The proximal promoter regions of the human FGFR1 gene relative to the transcriptional initiation site were cloned from BT549 genomic DNA by PCR and inserted into pGL4.2 vector (Promega, Madison, MA). The primers used for cloning were listed in supplementary table 3. The predicted G-quadruplex formation sequences were analyzed via web-based server QGRS Mapper. The vector containing the mutated S3 G4 sequence detailed in supplementary fig. 4 was constructed by VectorBuilder. The vector ID VB221205-1315fht can be used to retrieve detailed information about the vector on vectorbuilder.com. For all reporter assays, HEK293T cells were transiently transfected overnight with LT1 liposomes (Mirus, Madison, WT), which contained 2.3 μg/well of firefly luciferase vectors and 0.2 μg/well of pcDNA3.1 encoding renilla luciferase under the control of the CMV promoter. Afterward, the cells were treated with CX-5461 for 72 h and subsequently harvested and assayed for firefly and renilla luciferase using the Dual-glo Assay System (Promega).

Immunohistochemistry

Formalin-fixed and paraffin-embedded tissue sections were deparaffinized with xylene and rehydrated with decreasing concentration of ethanol. Antigen retrieval was achieved by boiling in 10 mmol/L sodium citrate buffer (pH 6.0). These processed sections were incubated with antibodies specific for FGFR1 overnight at 4 °C. Staining was detected using the anti-rabbit biotinylated secondary antibodies in combination with ABC (Vector) and DAB reagents (Vector). The manufacturers of the antibodies were listed in supplementary table 2. These sections were then counterstained with hematoxylin (Fisher), dehydrated through ethanol and xylene, and cover-slipped via a xylene-base mounting medium.

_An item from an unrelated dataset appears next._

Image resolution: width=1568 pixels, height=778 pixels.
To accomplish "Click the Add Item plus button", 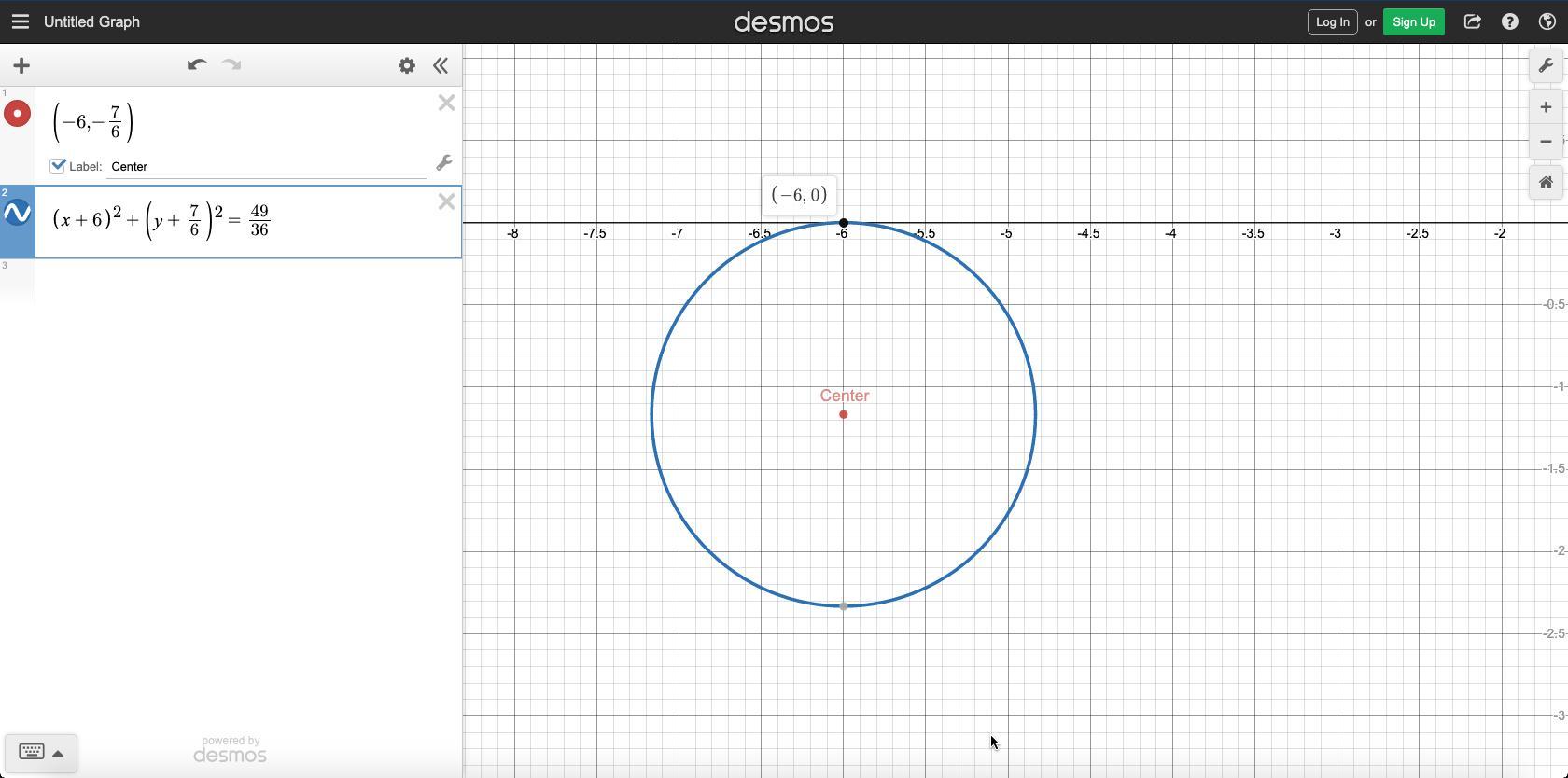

Statistics and reproducibility

A two-tail Student’s t test was used for comparing the difference between two groups of data in the in vitro assays. Error bars identify the standard error of the mean. For in vivo experiments, the measurements were compared with a Mann–Whitney non-parametric test. Survival analysis was performed via GraphPad Prism 9 software, and the distributions of survival were compared by a log-rank test.

Reporting summary

Further information on research design is available in the Nature Portfolio Reporting Summary linked to this article.